WHAT IS NEEDED ::
Reproduce the following lines character for character, covering all of the material.

RECORDS SUPPLIED ::

──────

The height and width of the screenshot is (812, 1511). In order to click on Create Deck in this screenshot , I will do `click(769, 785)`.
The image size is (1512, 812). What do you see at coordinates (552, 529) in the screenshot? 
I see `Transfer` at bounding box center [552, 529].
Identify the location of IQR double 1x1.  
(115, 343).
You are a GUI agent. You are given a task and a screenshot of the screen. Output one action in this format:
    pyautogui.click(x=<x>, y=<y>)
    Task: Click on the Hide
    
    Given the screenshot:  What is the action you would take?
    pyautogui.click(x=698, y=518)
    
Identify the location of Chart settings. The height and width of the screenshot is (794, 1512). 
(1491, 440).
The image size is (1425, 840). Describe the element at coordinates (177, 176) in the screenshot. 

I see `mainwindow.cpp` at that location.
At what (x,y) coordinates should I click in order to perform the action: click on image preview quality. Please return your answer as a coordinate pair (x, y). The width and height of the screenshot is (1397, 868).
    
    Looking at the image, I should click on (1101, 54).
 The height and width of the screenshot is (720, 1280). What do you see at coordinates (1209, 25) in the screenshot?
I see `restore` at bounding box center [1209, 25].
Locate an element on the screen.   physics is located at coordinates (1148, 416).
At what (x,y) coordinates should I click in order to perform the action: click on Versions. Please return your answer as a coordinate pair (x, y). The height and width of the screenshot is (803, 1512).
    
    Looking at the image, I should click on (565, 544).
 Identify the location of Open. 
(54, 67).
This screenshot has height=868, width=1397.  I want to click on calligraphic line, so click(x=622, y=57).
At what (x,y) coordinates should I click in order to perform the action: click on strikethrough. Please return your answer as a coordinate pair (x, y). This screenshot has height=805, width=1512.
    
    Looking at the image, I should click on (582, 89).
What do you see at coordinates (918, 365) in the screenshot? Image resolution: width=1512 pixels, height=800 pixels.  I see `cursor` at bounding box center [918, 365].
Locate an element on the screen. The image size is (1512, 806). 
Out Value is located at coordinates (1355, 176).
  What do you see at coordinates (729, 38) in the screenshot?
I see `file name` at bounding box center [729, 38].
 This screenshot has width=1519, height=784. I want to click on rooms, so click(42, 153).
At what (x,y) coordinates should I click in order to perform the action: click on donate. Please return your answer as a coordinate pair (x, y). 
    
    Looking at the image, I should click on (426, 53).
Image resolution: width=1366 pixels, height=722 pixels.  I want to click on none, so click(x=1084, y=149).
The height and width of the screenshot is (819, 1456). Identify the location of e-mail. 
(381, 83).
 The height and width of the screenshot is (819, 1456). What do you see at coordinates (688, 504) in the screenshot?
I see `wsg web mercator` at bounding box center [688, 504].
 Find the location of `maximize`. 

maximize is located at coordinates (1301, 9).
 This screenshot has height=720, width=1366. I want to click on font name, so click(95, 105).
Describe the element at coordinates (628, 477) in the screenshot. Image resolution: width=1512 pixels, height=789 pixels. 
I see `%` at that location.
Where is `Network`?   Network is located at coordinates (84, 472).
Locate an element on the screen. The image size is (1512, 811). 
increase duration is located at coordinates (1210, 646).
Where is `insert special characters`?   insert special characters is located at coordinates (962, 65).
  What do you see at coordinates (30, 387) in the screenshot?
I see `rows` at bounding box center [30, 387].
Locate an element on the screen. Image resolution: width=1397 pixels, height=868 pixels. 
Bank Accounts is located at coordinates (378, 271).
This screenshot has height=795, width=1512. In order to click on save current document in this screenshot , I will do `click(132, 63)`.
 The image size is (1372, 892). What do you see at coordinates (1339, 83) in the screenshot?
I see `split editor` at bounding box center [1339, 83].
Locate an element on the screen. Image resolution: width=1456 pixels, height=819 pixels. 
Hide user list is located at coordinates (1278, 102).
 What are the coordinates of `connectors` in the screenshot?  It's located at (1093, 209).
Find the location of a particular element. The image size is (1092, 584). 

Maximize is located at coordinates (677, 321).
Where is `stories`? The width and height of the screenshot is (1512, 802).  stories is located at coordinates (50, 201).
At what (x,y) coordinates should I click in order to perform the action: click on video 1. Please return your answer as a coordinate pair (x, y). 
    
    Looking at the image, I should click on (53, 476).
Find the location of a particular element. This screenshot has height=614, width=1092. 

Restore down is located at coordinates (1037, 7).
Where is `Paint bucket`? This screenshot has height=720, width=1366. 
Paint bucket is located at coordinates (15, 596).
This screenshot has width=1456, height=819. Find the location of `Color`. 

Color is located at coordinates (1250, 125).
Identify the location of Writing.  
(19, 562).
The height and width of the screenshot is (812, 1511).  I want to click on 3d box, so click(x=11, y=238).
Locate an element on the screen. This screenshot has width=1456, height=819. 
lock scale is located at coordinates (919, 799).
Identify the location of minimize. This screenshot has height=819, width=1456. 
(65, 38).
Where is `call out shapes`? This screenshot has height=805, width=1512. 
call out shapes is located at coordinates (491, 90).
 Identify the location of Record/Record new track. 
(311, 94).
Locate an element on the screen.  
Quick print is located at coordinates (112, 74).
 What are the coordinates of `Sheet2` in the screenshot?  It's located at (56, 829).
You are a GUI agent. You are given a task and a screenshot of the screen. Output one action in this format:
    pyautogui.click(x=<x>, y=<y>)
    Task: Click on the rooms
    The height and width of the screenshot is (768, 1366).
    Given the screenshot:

──────

EXERCISE ANSWER ::
The height and width of the screenshot is (812, 1511). In order to click on Create Deck in this screenshot , I will do `click(769, 785)`.
The image size is (1512, 812). What do you see at coordinates (552, 529) in the screenshot? 
I see `Transfer` at bounding box center [552, 529].
Identify the location of IQR double 1x1.  
(115, 343).
You are a GUI agent. You are given a task and a screenshot of the screen. Output one action in this format:
    pyautogui.click(x=<x>, y=<y>)
    Task: Click on the Hide
    
    Given the screenshot:  What is the action you would take?
    pyautogui.click(x=698, y=518)
    
Identify the location of Chart settings. The height and width of the screenshot is (794, 1512). 
(1491, 440).
The image size is (1425, 840). Describe the element at coordinates (177, 176) in the screenshot. 

I see `mainwindow.cpp` at that location.
At what (x,y) coordinates should I click in order to perform the action: click on image preview quality. Please return your answer as a coordinate pair (x, y). The width and height of the screenshot is (1397, 868).
    
    Looking at the image, I should click on (1101, 54).
 The height and width of the screenshot is (720, 1280). What do you see at coordinates (1209, 25) in the screenshot?
I see `restore` at bounding box center [1209, 25].
Locate an element on the screen.   physics is located at coordinates (1148, 416).
At what (x,y) coordinates should I click in order to perform the action: click on Versions. Please return your answer as a coordinate pair (x, y). The height and width of the screenshot is (803, 1512).
    
    Looking at the image, I should click on (565, 544).
 Identify the location of Open. 
(54, 67).
This screenshot has height=868, width=1397.  I want to click on calligraphic line, so click(x=622, y=57).
At what (x,y) coordinates should I click in order to perform the action: click on strikethrough. Please return your answer as a coordinate pair (x, y). This screenshot has height=805, width=1512.
    
    Looking at the image, I should click on (582, 89).
What do you see at coordinates (918, 365) in the screenshot? Image resolution: width=1512 pixels, height=800 pixels.  I see `cursor` at bounding box center [918, 365].
Locate an element on the screen. The image size is (1512, 806). 
Out Value is located at coordinates (1355, 176).
  What do you see at coordinates (729, 38) in the screenshot?
I see `file name` at bounding box center [729, 38].
 This screenshot has width=1519, height=784. I want to click on rooms, so click(42, 153).
At what (x,y) coordinates should I click in order to perform the action: click on donate. Please return your answer as a coordinate pair (x, y). 
    
    Looking at the image, I should click on (426, 53).
Image resolution: width=1366 pixels, height=722 pixels.  I want to click on none, so click(x=1084, y=149).
The height and width of the screenshot is (819, 1456). Identify the location of e-mail. 
(381, 83).
 The height and width of the screenshot is (819, 1456). What do you see at coordinates (688, 504) in the screenshot?
I see `wsg web mercator` at bounding box center [688, 504].
 Find the location of `maximize`. 

maximize is located at coordinates (1301, 9).
 This screenshot has height=720, width=1366. I want to click on font name, so click(95, 105).
Describe the element at coordinates (628, 477) in the screenshot. Image resolution: width=1512 pixels, height=789 pixels. 
I see `%` at that location.
Where is `Network`?   Network is located at coordinates (84, 472).
Locate an element on the screen. The image size is (1512, 811). 
increase duration is located at coordinates (1210, 646).
Where is `insert special characters`?   insert special characters is located at coordinates (962, 65).
  What do you see at coordinates (30, 387) in the screenshot?
I see `rows` at bounding box center [30, 387].
Locate an element on the screen. Image resolution: width=1397 pixels, height=868 pixels. 
Bank Accounts is located at coordinates (378, 271).
This screenshot has height=795, width=1512. In order to click on save current document in this screenshot , I will do `click(132, 63)`.
 The image size is (1372, 892). What do you see at coordinates (1339, 83) in the screenshot?
I see `split editor` at bounding box center [1339, 83].
Locate an element on the screen. Image resolution: width=1456 pixels, height=819 pixels. 
Hide user list is located at coordinates (1278, 102).
 What are the coordinates of `connectors` in the screenshot?  It's located at (1093, 209).
Find the location of a particular element. The image size is (1092, 584). 

Maximize is located at coordinates (677, 321).
Where is `stories`? The width and height of the screenshot is (1512, 802).  stories is located at coordinates (50, 201).
At what (x,y) coordinates should I click in order to perform the action: click on video 1. Please return your answer as a coordinate pair (x, y). 
    
    Looking at the image, I should click on (53, 476).
Find the location of a particular element. This screenshot has height=614, width=1092. 

Restore down is located at coordinates (1037, 7).
Where is `Paint bucket`? This screenshot has height=720, width=1366. 
Paint bucket is located at coordinates (15, 596).
This screenshot has width=1456, height=819. Find the location of `Color`. 

Color is located at coordinates (1250, 125).
Identify the location of Writing.  
(19, 562).
The height and width of the screenshot is (812, 1511).  I want to click on 3d box, so click(x=11, y=238).
Locate an element on the screen. This screenshot has width=1456, height=819. 
lock scale is located at coordinates (919, 799).
Identify the location of minimize. This screenshot has height=819, width=1456. 
(65, 38).
Where is `call out shapes`? This screenshot has height=805, width=1512. 
call out shapes is located at coordinates (491, 90).
 Identify the location of Record/Record new track. 
(311, 94).
Locate an element on the screen.  
Quick print is located at coordinates (112, 74).
 What are the coordinates of `Sheet2` in the screenshot?  It's located at (56, 829).
You are a GUI agent. You are given a task and a screenshot of the screen. Output one action in this format:
    pyautogui.click(x=<x>, y=<y>)
    Task: Click on the rooms
    The height and width of the screenshot is (768, 1366).
    Given the screenshot:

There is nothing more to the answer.